Both Barrels - an interview with Daniel Kitson

I'd have to be a desperate idiot to do that. And I'm not. Just yet.

Feature by Declan Dineen | 10 Feb 2007
Daniel Kitson's play/monologue C-90 was considered a triumph at this year's Fringe. We managed to secure an interview with the magnificent Mr K in advance of his performance of the work at the Arches Theatre in Glasgow this month.

Was the process of writing C-90 very different to how you would usually write your stand-up material? Do you feel more comfortable performing explicitly written work?

The writing of C-90 was the most intensive and pressured writing of a piece of work I've ever done. Story writing is always different to stand-up, in that it's genuinely written; stand up is more evolutionary in process. Yes, you heard, 'evolutionary in process'. I said that. You ask me to talk about the 'process' and I'm going to give you both barrels. That was one. Here comes the other...

With stand-up I have an idea or a feeling and I talk around it and into it. Stories very much have to be written out and learnt in. Phrasing and pace and so on are massively key because I want it to resonate beyond the moment. I want it to stand up in isolation. But I wrote C-90 in about three weeks in July. I knew the idea, the set build was already in place, the theatre booked and advertising out - but I really didn't have anything. It had to be that way due to the way work panned out last year, so I knew it was going to be a scary July. But it was VERY scary and VERY VERY hot. I wrote most of it in my kitchen, typing on a USB keyboard because my laptop was too hot to touch, with three fans pointing at me, in little more than my pants. The image of the writer is so poetic.

There you go, both barrels.

Which playwrights do you most admire?

The obvious ones really: Beckett and Bennett. Even though I know little
of both of their stuff, you just get a sense of them as being genuinely wonderful. I saw The History Boys in New York, the film and
the power of the writing is just utterly wonderful - so human and
compassionate and really really funny. Bennett's stuff is so very generous
and its writerly perfection beyond its humanity is what moves me.

Stories for the Wobbly Hearted is a very different style of performance. Were you initially worried about the presumptions of the stand-up audience? I'm thinking of the Bill Hicks line: "don't worry, the dick jokes are coming later." You know?

Not with Stories for the Wobbly Hearted, no. I was concerned with A Made Up Story. It was the first story show I did - in 2003. That one really split people: people loved it, people hated it, and worst of all, people admired the intention but thought it wasn't very good. That plays into your fears about your own work in a fairly accurate and saddening way. But by the time Stories for the Wobbly Hearted came around in 2005 there was a watershed moment when I realised I just had to commit to the thing from the start, no preemptive apology or warning or explanation. Just commit to the nature of the thing.

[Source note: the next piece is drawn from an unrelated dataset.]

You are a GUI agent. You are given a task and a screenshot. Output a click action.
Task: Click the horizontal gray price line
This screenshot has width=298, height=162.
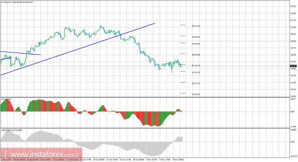145,66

Do you see a promising future for the theatre, in terms of audience, intellectual development, form, or anything else that comes to mind?

I'm not really interested. I'm interested in people doing brilliant things and I don't care if its theatre or art or comedy or film or cooking or architecture or transport or public service. Anything that surpasses necessity is lovely.

Does the performance of C-90 differ from venue to venue? Would you be happy for someone else to perform C-90?

Well, at the time of writing I've only done it in one venue (The Traverse in Edinburgh). The layout will change a touch on the tour. But generally the performance will be the same.

It's weird: I've been asked if I would license the text for others to perform and I wouldn't do that. It's entirely personal - it's mine, it's me, telling my story. There would be something fundamentally wrong in someone else speaking it. It's not a play. It's me talking.

What reasons do you have for remaining such a resolutely live performer? You must have had countless TV offers by now, does nothing attract you? Not even a stint as guest host on the World's Strongest Man (Kitson has expressed fondness for the show in his routines)?

I've not had any good offers - that's basically it. The vast vast majority of television is a let down, as is the majority of comedy, and theatre and art and everything. But when you hear who won what at the British Comedy Awards you do sort of despair. It's all pap. All the current heroes are just irrelevant to anything that's great.

So when the offers come in, there is just nothing appealing about them. You just go: well, why would I possibly do that; I'd have to be a desperate idiot to do that. And I'm not. Just yet. So I'll probably leave it thanks.